The shroud was transferred for its safety to the Benedictine sanctuary of Montevergine in Avellino, in the southern Campania region of Italy in 1939 and was only transferred to Turin in 1946.
The current director of the library at the abbey, Father Andrea Cardin, said the reason behind the move was because Hitler was "obsessed" with the sacred relic.
Both the Vatican and the Italian royal family, the Savoys, who were the guardians and owners of the shroud, feared that the German leader, who had an interest in the esoteric, might try to steal the linen cloth.
In an interview with an Italian magazine, Diva e Donna, Father Cardin said: "The Holy Shroud was moved in secret to the sanctuary in the Campania region on the precise orders of the House of Savoy and the Vatican.

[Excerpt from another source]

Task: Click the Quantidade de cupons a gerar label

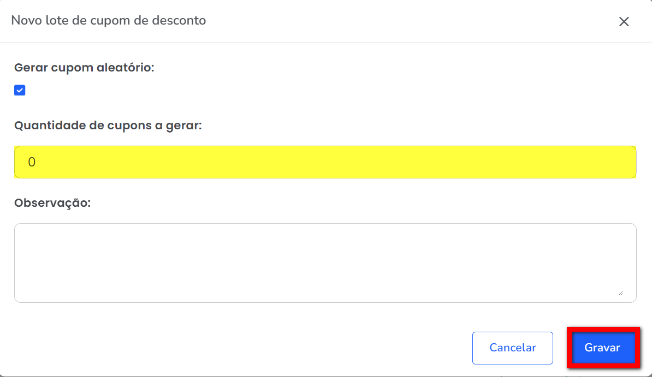Action: coord(108,125)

"Officially this was to protect it from possible bombing (in Turin). In reality, it was moved to hide it from Hitler who was apparently obsessed by it. When he visited Italy in 1938, top-ranking Nazi aides asked unusual and insistent questions about the Shroud."
Father Cardin, a Benedictine monk, said that after Italy entered the war in alliance with Hitler, and German forces were sent to Italy, the shroud was very nearly discovered in its secret hiding place.
"In 1943 when German troops searched the Montevergine church, the monks there pretended to be in deep prayer before the altar, inside which the relic was hidden. This was the only reason it wasn’t discovered."
The shroud, which is supposed to have wrapped Christ’s body after he was crucified, was returned to Turin in 1946 on the orders of Italy’s last king, Umberto II.
We now learn, (Reuters, June 9, 2013) that the U.S. government has recovered 400 pages from the long-lost diary of Alfred Rosenberg, a confidant of Adolf Hitler. The pages covering the spring of 1936 to the winter of 1944. According to Reuters . . .
Rosenberg also directed the systematic Nazi looting of Jewish art, cultural and religious property throughout Europe. The Nazi unit created to seize such artifacts was called Task Force Reichsleiter Rosenberg.
The pages, written in long hand, are being analyzed by the Holocaust Museum in Washington D.C. It will be interesting to see if the Shroud of Turin is discussed in the pages. Was Rosenberg one of the top-ranking Nazi aides asking questions about the Shroud in 1938?